Les opérations de refi de la BCE attirent encore massivement les banques

le 28/10/2010 L'AGEFI Quotidien / Edition de 7H

Les établissements anticipent sur leurs besoins pour le passage de fin d’année et sur le probable arrêt des adjudications illimitées en 2011

Les banques font encore leurs provisions de liquidité auprès de la Banque centrale européenne (BCE). Hier, l’opération de refi à trois mois, avec allocation illimitée, a recueilli une demande de 42,75 milliards d’euros. Ce montant est jugé élevé par les spécialistes car seuls 23 milliards arrivaient à échéance hier. Le bond de la demande s’explique principalement par la participation d’un grand nombre de banques à l’opération. Alors qu’il y a trois mois 70 banques avaient fait appel à la BCE, 132 établissements sont venus hier au guichet de l’institution. La demande par banque est donc comparable à celle de juillet dernier.

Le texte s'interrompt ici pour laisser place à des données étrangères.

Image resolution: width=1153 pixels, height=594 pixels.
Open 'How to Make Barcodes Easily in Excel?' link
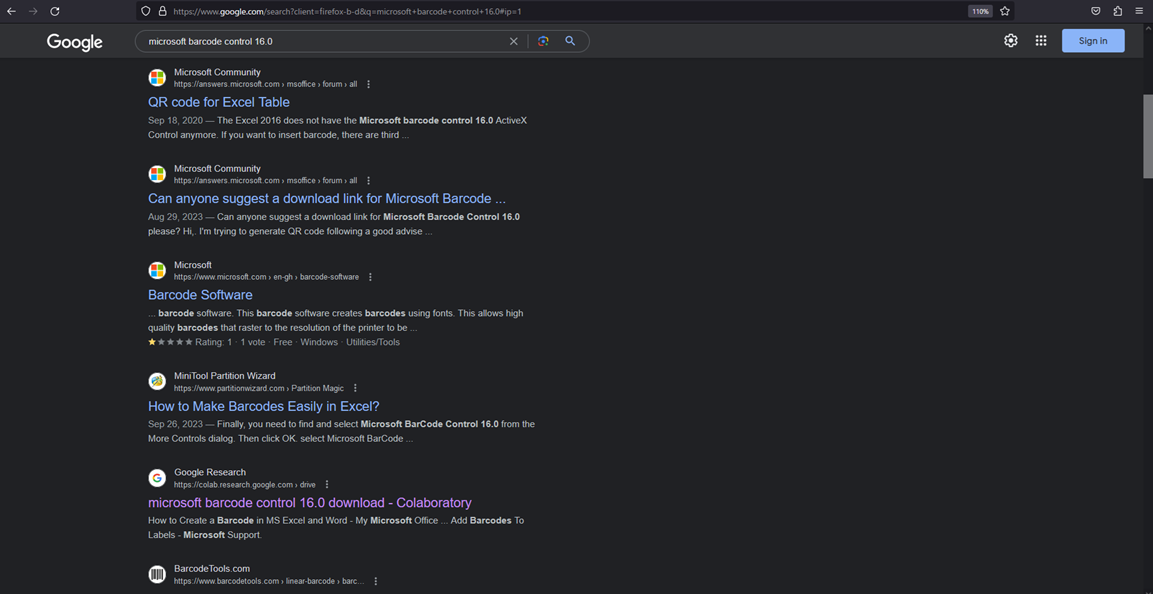pos(264,406)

Pour Luca Cazzulani, à la recherche taux chez UniCredit, l’engouement pour la dernière opération de refi en date s’explique surtout par le comportement opportuniste d’un grand nombre de banques. «L’augmentation de la demande est probablement due principalement à la récente hausse de l’Euribor qui a dépassé le seuil de 1%», explique-t-il. Du coup, les banques ont dû trouver intéressant de sécuriser leurs financements à un taux plus bas que l’Euribor trois mois (actuellement à 1,043%), en particulier dans une perspective de hausse des taux sur le marché monétaire.

En outre, l’approche de la fin d’année a certainement incité les banques à augmenter leur demande. D’une part, certaines ont pris de l’avance avant cette période durant laquelle les besoins sont traditionnellement importants, même si plusieurs opérations de refi d’ici à la fin de décembre leur permettront encore de préparer cette période délicate. D’autre part, les banques anticipent le fait que la BCE devrait arrêter les adjudications de montant illimité en début d’année prochaine.

L’interprétation de cette forte demande divise les spécialistes. Pour Luca Cazzulani, elle ne reflète pas une hausse des tensions sur le marché monétaire mais plutôt une réponse des banques au niveau actuel des taux. Patrick Jacq, stratégiste chez BNP Paribas, est un peu moins rassurant. «Le fait que les banques commencent à préparer le passage de fin d’année montre qu’il y a un peu de stress sur le marché monétaire», explique-t-il. Suite à l’opération d’hier, l’Eonia qui avait progressé ces dernières semaines, pourrait se stabiliser puis baisser à partir de la semaine prochaine. Il était hier de 0,85% contre 0,86% la veille.